Reproduce the forum thread below about the bottle seller who keeps canceling, word for word and in full.

= EXCERPTED PASSAGE =
===

# lady has a hard to find bottle but keeps cancelling when i try and meet to pick it up



## RCO (Apr 19, 2016)

any thoughs ? 

I saw this bottle in an online add and replied and she said she'd sell it to me , I though I made a reasonable offer considering I was only trying to buy 1 bottle and not others she also had for sale . she had many ads posted for different things on this site  . 

so told her I could pick it up the first day I replied to ad , but she said it was a bad day and she wanted to clean up the yard . she also wouldn't tell me where she lived and wanted to meet at a mcdonalds 15 minutes away from her house . 
she then agreed to meet again on sunday afternoon , so I waited till sunday and contacted her on sunday saying I'd be there in 15 minutes to meet but she replied that she couldn't make it and have to try another day , haven't heard anything since . now not sure if I should just give up or what , its a really neat bottle though and don't have it


----------



## bottlediggingcop (Apr 19, 2016)

Can you post a link to her site?


----------



## botlguy (Apr 20, 2016)

Keep trying.


----------



## RCO (Apr 20, 2016)

bottlediggingcop said:


> Can you post a link to her site?




she just posted some standard ads on a popular free classified site here , there was no red flags on them and everything looked normal , although I noticed some of her items were very small in value and maybe she is starting to realise with the price of gas its hardly worth driving 15min to make $10 and she just doesn't care if she sells this stuff or not


----------



## RCO (Apr 20, 2016)

botlguy said:


> Keep trying.



I might try one more time this weekend and if I don't get it will just forget about it


----------



## mctaggart67 (Apr 22, 2016)

===

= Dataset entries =
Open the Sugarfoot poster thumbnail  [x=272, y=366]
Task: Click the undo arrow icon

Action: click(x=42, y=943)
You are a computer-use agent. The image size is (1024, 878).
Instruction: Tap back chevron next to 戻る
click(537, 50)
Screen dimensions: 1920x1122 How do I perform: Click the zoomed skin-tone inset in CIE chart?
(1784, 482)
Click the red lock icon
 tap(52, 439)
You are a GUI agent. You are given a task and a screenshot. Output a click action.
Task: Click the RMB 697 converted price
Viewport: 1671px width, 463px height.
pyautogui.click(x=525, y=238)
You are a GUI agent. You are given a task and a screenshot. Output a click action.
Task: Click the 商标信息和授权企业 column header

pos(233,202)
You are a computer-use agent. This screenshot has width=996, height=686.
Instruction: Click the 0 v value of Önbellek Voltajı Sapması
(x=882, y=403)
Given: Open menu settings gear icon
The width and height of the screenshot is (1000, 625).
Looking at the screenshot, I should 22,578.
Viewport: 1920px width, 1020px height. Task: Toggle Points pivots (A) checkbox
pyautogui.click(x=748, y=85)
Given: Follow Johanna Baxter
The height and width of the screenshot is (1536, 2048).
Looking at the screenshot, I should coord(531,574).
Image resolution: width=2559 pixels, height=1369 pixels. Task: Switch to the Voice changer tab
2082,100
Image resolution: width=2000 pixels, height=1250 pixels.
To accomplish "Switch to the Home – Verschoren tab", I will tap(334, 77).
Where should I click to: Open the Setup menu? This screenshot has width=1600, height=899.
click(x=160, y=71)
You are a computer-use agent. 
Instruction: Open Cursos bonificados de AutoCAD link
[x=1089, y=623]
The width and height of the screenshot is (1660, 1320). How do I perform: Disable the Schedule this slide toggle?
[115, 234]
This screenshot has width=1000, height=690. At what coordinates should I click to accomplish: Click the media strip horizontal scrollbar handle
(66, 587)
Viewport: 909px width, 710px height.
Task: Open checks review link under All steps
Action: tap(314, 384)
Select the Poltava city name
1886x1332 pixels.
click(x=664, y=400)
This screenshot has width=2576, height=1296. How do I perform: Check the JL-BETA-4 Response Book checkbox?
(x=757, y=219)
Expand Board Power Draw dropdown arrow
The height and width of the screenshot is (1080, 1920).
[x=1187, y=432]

===

= EXERCISE ANSWER =
# lady has a hard to find bottle but keeps cancelling when i try and meet to pick it up



## RCO (Apr 19, 2016)

any thoughs ? 

I saw this bottle in an online add and replied and she said she'd sell it to me , I though I made a reasonable offer considering I was only trying to buy 1 bottle and not others she also had for sale . she had many ads posted for different things on this site  . 

so told her I could pick it up the first day I replied to ad , but she said it was a bad day and she wanted to clean up the yard . she also wouldn't tell me where she lived and wanted to meet at a mcdonalds 15 minutes away from her house . 
she then agreed to meet again on sunday afternoon , so I waited till sunday and contacted her on sunday saying I'd be there in 15 minutes to meet but she replied that she couldn't make it and have to try another day , haven't heard anything since . now not sure if I should just give up or what , its a really neat bottle though and don't have it


----------



## bottlediggingcop (Apr 19, 2016)

Can you post a link to her site?


----------



## botlguy (Apr 20, 2016)

Keep trying.


----------



## RCO (Apr 20, 2016)

bottlediggingcop said:


> Can you post a link to her site?




she just posted some standard ads on a popular free classified site here , there was no red flags on them and everything looked normal , although I noticed some of her items were very small in value and maybe she is starting to realise with the price of gas its hardly worth driving 15min to make $10 and she just doesn't care if she sells this stuff or not


----------



## RCO (Apr 20, 2016)

botlguy said:


> Keep trying.



I might try one more time this weekend and if I don't get it will just forget about it


----------



## mctaggart67 (Apr 22, 2016)